Implementing
Speaker Recognition
Chase Zhou
Physics 406 - 11 May 2015
Introduction
Machinery has come to replace much of human labor. They are faster, stronger, and
more consistent than any human. They‟ve exceeded human beings in most measurable ways.
However, some of the most challenging problems facing modern computing is how to allow
them to be more like us. For all their calculating power, it is rather difficult for them to perform
some basic functions like identifying pictures and voices. Special models and algorithm must be
designed for them to do so. For this project, I attempted to train a computer to identify who is the
speaker of a sound.
Algorithm
In order for the computer to recognize speech patterns, we must first transform the audio
files into something the computer can learn from. The most commonly used and most effective
of such transformations is to turn the sound file into a table of things called Mel-frequency
cesptrum coefficients. These coefficients represent the power spectrum of sound on the Mel-
scale. It will be the computer‟s task to figure out which speaker is which from these numbers.

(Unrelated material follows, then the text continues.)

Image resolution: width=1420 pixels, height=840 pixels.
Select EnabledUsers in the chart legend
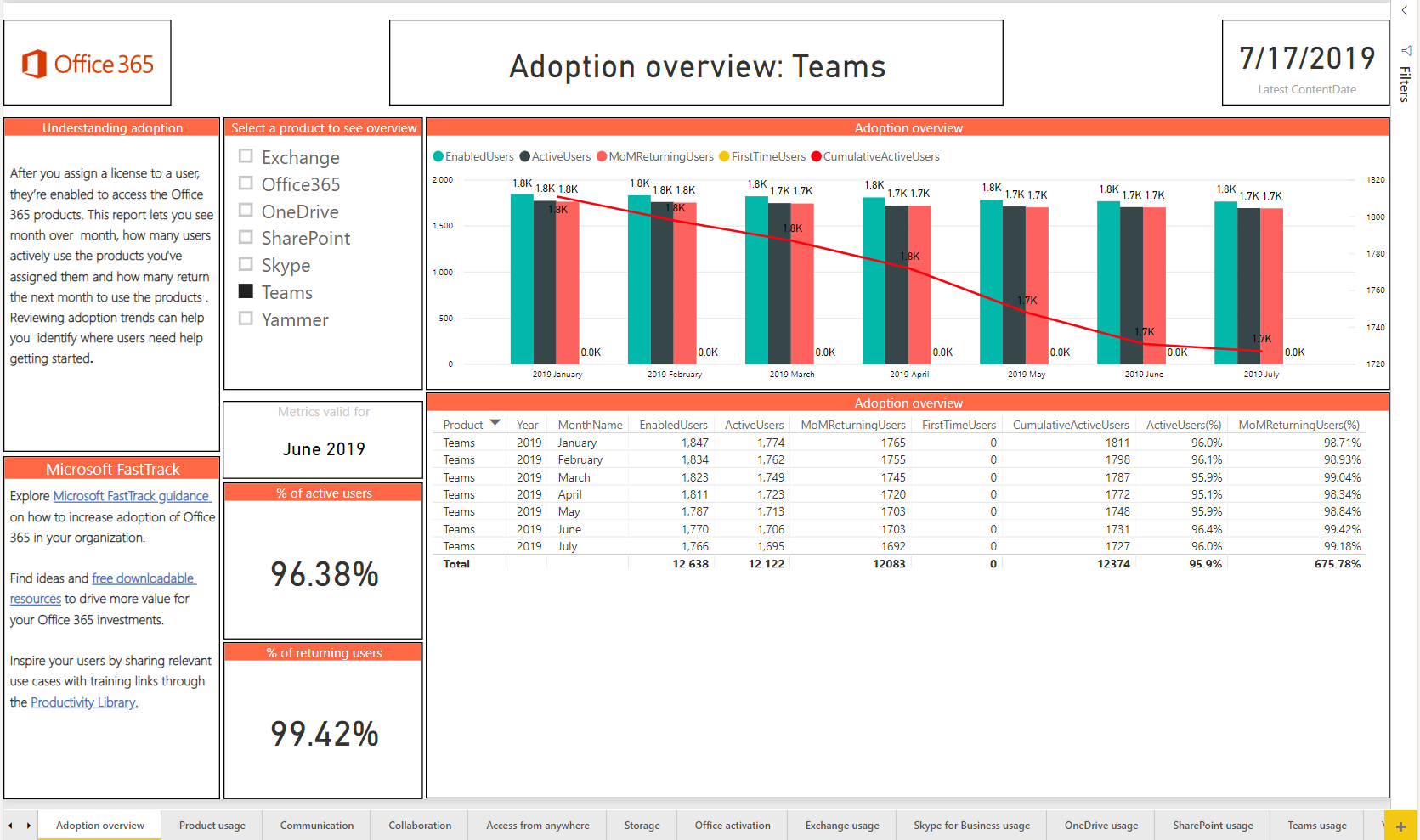(x=473, y=156)
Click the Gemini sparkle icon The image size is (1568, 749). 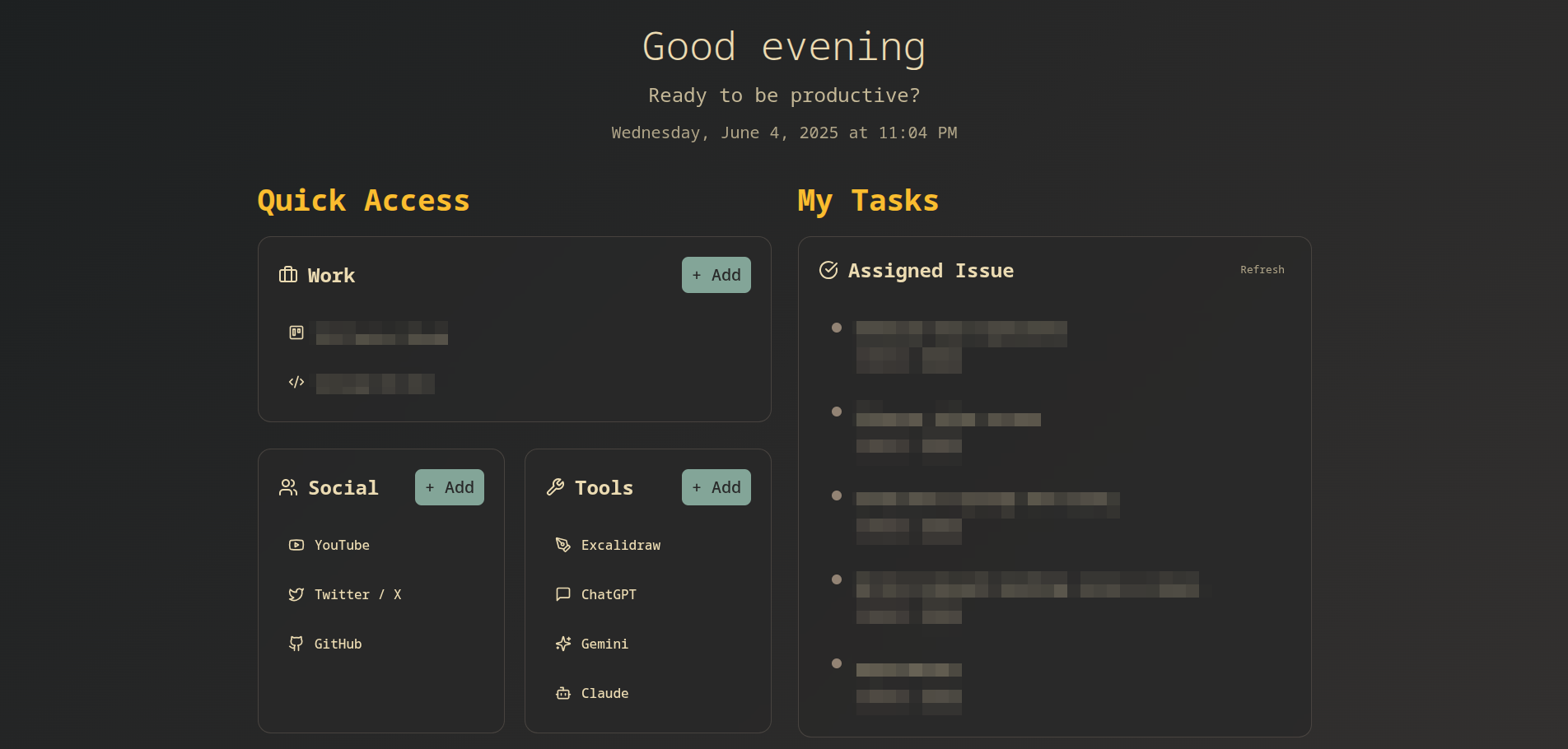pyautogui.click(x=563, y=643)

The first step in this transformation is to divide the sound file into short frames of around
20 ms in length. This allows us to split each ~2 second sound file into ~100 individual samples.
By dividing the signal into such short frames, each section is a relatively constant signal that
does not change much. We then pass each frame through a windowing function to resolve the
discontinuity in the beginning and end of each frame. Many different functions can be used, but
the most common and the one I used is the hamming window.
For each of these frames, we must find their cepstrum coefficients. Ordinary WAV files
store sound by measuring the amplitude of the signal at a certain sampling rate. By taking the
Fourier transform of this signal, we can obtain the frequency domain of the sound wave. We
then pass these frequencies through a filter bank.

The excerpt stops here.